Your task.
Please answer these from the passage on the Resident Assessment Instrument:
1. Which federal agency requires the RAI process?
2. On which website is each MDS submission of completed assessments tracked?
3. Besides state Medicaid reimbursement, which program uses data from the process to reimburse facilities?

START Passage shown

The Resident Assessment Instrument (RAI) process is a means of ensuring that residents receive the highest quality of care and can maintain the highest quality of life. The process helps nursing professionals and staff assess a resident’s strengths and needs to create an individualized care plan. This allows for a holistic approach to care for each resident. This assessment is completed initially and periodically and is comprehensive, accurate, and standardized. It is a reproducible assessment of each resident’s functional capacity.
The RAI process is also a federal requirement from the Centers of Medicare and Medicaid Services (CMS) as outlined in section §483. The regulations refer to and utilize the RAI’s standardized assessments known as the Minimum Data Item Sets (MDS) and include comprehensive, quarterly, and significant change of status assessments. These regulations apply to federally and state licensed facilities and allows states the option to utilize the MDS assessment (Section S) to collect state specific data if they choose.
Why is the Resident Assessment Instrument Important?
The RAI process sets the stage for the level of care and quality of life of all SNF residents. It is one of the most important facility systems and not doing it right could come with serious operational and financial complications, especially around compliance, quality, and reimbursement.
Compliance
The most recent ‘comprehensive’ assessment (initial or periodic assessment) is often referred to as the primary resident document and is the representation of the resident’s overall health status. A facility will be out of compliance on both a state and federal level if they cannot produce the documentation showing how the assessment outcomes are systematically applied to care and services as well as the RAI process requirements.
It is important to invest in quality RAI education for the team, not just for the resident assessment coordinator, but also for each assessor on the interdisciplinary team.
Quality
Your facility’s quality status is directly related to this process. Each MDS submission of completed assessments, used to report and benchmark your facility’s quality, is tracked on the CMS Care Compare website. Providers should keep in mind that private entities can access facility data at any time and is used in a variety of ways.
Reimbursement
The facility’s state Medicaid reimbursement is calculated using the MDS assessments produced from the RAI process. In addition the Skilled Nursing Facility Value-Based Purchasing (SNF VBP) Program also uses data from the process to reimburse facilities.
What Does the RAI Process Include?

END Passage shown
START Provided data

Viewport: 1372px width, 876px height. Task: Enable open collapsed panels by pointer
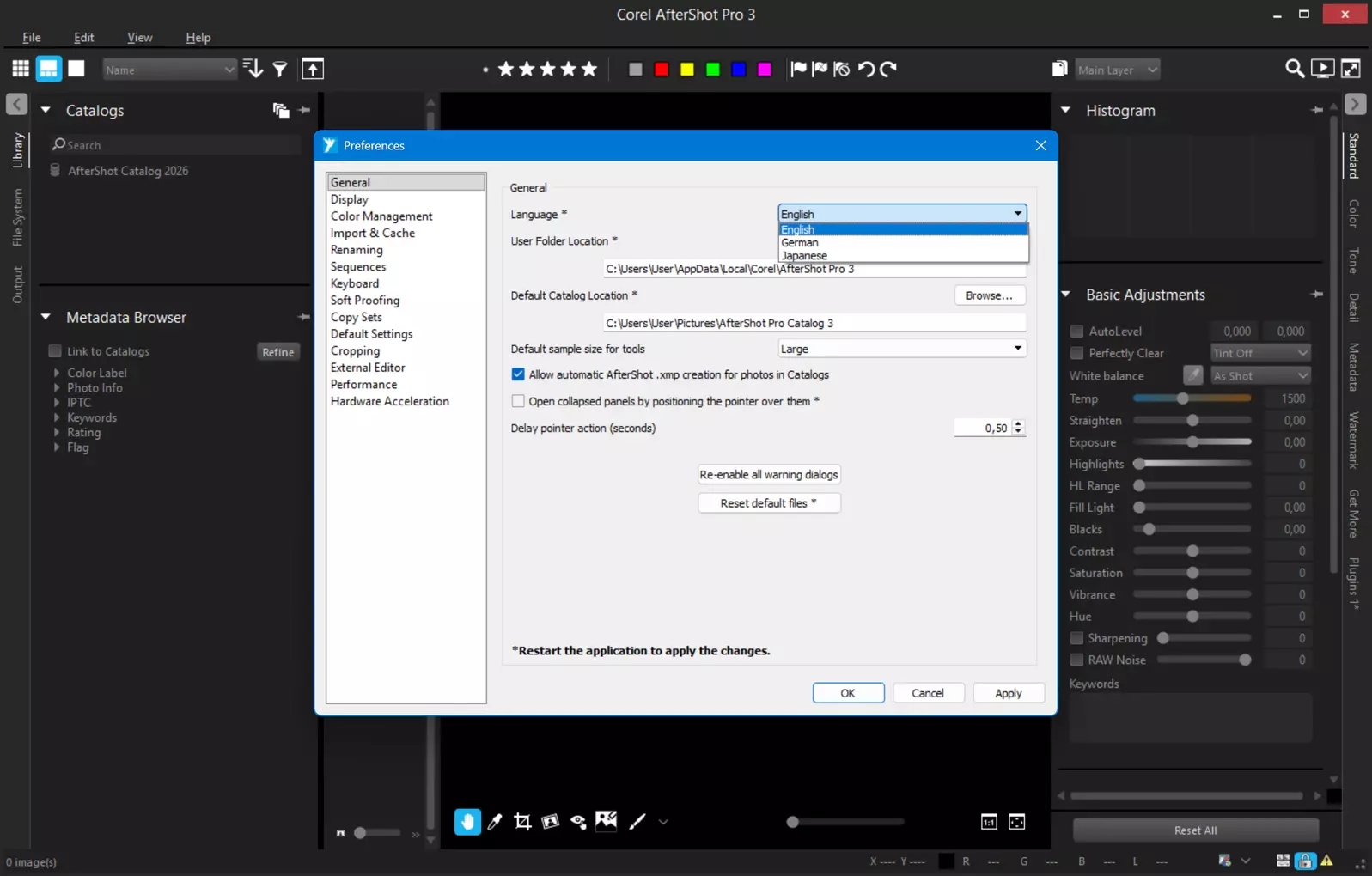tap(518, 401)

END Provided data

Task answer.
1. The Centers of Medicare and Medicaid Services (CMS)
2. The CMS Care Compare website
3. The Skilled Nursing Facility Value-Based Purchasing (SNF VBP) Program